Stored items
::::
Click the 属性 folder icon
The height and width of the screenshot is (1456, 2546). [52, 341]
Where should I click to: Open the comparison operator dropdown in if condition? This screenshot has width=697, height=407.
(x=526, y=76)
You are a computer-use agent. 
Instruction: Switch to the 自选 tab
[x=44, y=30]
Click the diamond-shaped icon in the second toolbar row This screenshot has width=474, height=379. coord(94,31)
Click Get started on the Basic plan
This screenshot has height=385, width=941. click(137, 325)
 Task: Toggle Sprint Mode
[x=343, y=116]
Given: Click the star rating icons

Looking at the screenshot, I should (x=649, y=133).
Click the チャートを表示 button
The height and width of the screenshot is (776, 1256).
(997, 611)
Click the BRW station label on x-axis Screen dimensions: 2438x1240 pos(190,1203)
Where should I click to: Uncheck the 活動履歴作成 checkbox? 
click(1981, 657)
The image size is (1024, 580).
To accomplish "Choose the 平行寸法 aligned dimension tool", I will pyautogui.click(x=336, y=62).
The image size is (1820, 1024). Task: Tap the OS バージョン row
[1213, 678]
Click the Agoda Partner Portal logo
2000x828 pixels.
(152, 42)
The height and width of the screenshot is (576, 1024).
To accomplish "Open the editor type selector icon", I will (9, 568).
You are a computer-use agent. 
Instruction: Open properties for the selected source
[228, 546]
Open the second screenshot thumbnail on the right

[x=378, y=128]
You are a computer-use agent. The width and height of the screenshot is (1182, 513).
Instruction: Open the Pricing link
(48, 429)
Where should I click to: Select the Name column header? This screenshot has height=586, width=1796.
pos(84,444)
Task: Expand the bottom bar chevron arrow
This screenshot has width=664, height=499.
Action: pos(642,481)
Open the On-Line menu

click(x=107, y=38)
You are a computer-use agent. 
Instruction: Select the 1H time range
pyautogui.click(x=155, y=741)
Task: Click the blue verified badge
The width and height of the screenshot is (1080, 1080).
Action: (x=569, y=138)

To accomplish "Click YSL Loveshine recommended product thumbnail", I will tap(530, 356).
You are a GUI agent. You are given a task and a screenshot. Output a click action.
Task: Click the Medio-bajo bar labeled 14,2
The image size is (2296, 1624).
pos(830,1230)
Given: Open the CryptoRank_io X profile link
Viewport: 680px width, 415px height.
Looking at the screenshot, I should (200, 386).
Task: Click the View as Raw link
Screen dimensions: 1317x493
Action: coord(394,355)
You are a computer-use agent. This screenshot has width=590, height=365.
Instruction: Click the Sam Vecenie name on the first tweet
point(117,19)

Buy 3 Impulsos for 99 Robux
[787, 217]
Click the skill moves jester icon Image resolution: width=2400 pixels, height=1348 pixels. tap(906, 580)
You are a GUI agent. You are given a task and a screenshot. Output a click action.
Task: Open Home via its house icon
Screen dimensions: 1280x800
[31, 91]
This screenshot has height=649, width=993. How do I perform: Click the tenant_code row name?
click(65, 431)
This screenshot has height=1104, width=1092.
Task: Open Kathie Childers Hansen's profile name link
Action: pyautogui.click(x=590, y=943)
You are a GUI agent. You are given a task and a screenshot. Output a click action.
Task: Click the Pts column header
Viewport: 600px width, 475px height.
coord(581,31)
::::
Your objective | Please render every line of the material above as a JSON list of strings, one string per line, with blank lines left out.

Reply |
[
  "Click the 属性 folder icon",
  "The height and width of the screenshot is (1456, 2546). [52, 341]",
  "Where should I click to: Open the comparison operator dropdown in if condition? This screenshot has width=697, height=407.",
  "(x=526, y=76)",
  "You are a computer-use agent. ",
  "Instruction: Switch to the 自选 tab",
  "[x=44, y=30]",
  "Click the diamond-shaped icon in the second toolbar row This screenshot has width=474, height=379. coord(94,31)",
  "Click Get started on the Basic plan",
  "This screenshot has height=385, width=941. click(137, 325)",
  " Task: Toggle Sprint Mode",
  "[x=343, y=116]",
  "Given: Click the star rating icons",
  "Looking at the screenshot, I should (x=649, y=133).",
  "Click the チャートを表示 button",
  "The height and width of the screenshot is (776, 1256).",
  "(997, 611)",
  "Click the BRW station label on x-axis Screen dimensions: 2438x1240 pos(190,1203)",
  "Where should I click to: Uncheck the 活動履歴作成 checkbox? ",
  "click(1981, 657)",
  "The image size is (1024, 580).",
  "To accomplish \"Choose the 平行寸法 aligned dimension tool\", I will pyautogui.click(x=336, y=62).",
  "The image size is (1820, 1024). Task: Tap the OS バージョン row",
  "[1213, 678]",
  "Click the Agoda Partner Portal logo",
  "2000x828 pixels.",
  "(152, 42)",
  "The height and width of the screenshot is (576, 1024).",
  "To accomplish \"Open the editor type selector icon\", I will (9, 568).",
  "You are a computer-use agent. ",
  "Instruction: Open properties for the selected source",
  "[228, 546]",
  "Open the second screenshot thumbnail on the right",
  "[x=378, y=128]",
  "You are a computer-use agent. The width and height of the screenshot is (1182, 513).",
  "Instruction: Open the Pricing link",
  "(48, 429)",
  "Where should I click to: Select the Name column header? This screenshot has height=586, width=1796.",
  "pos(84,444)",
  "Task: Expand the bottom bar chevron arrow",
  "This screenshot has width=664, height=499.",
  "Action: pos(642,481)",
  "Open the On-Line menu",
  "click(x=107, y=38)",
  "You are a computer-use agent. ",
  "Instruction: Select the 1H time range",
  "pyautogui.click(x=155, y=741)",
  "Task: Click the blue verified badge",
  "The width and height of the screenshot is (1080, 1080).",
  "Action: (x=569, y=138)",
  "To accomplish \"Click YSL Loveshine recommended product thumbnail\", I will tap(530, 356).",
  "You are a GUI agent. You are given a task and a screenshot. Output a click action.",
  "Task: Click the Medio-bajo bar labeled 14,2",
  "The image size is (2296, 1624).",
  "pos(830,1230)",
  "Given: Open the CryptoRank_io X profile link",
  "Viewport: 680px width, 415px height.",
  "Looking at the screenshot, I should (200, 386).",
  "Task: Click the View as Raw link",
  "Screen dimensions: 1317x493",
  "Action: coord(394,355)",
  "You are a computer-use agent. This screenshot has width=590, height=365.",
  "Instruction: Click the Sam Vecenie name on the first tweet",
  "point(117,19)",
  "Buy 3 Impulsos for 99 Robux",
  "[787, 217]",
  "Click the skill moves jester icon Image resolution: width=2400 pixels, height=1348 pixels. tap(906, 580)",
  "You are a GUI agent. You are given a task and a screenshot. Output a click action.",
  "Task: Open Home via its house icon",
  "Screen dimensions: 1280x800",
  "[31, 91]",
  "This screenshot has height=649, width=993. How do I perform: Click the tenant_code row name?",
  "click(65, 431)",
  "This screenshot has height=1104, width=1092.",
  "Task: Open Kathie Childers Hansen's profile name link",
  "Action: pyautogui.click(x=590, y=943)",
  "You are a GUI agent. You are given a task and a screenshot. Output a click action.",
  "Task: Click the Pts column header",
  "Viewport: 600px width, 475px height.",
  "coord(581,31)"
]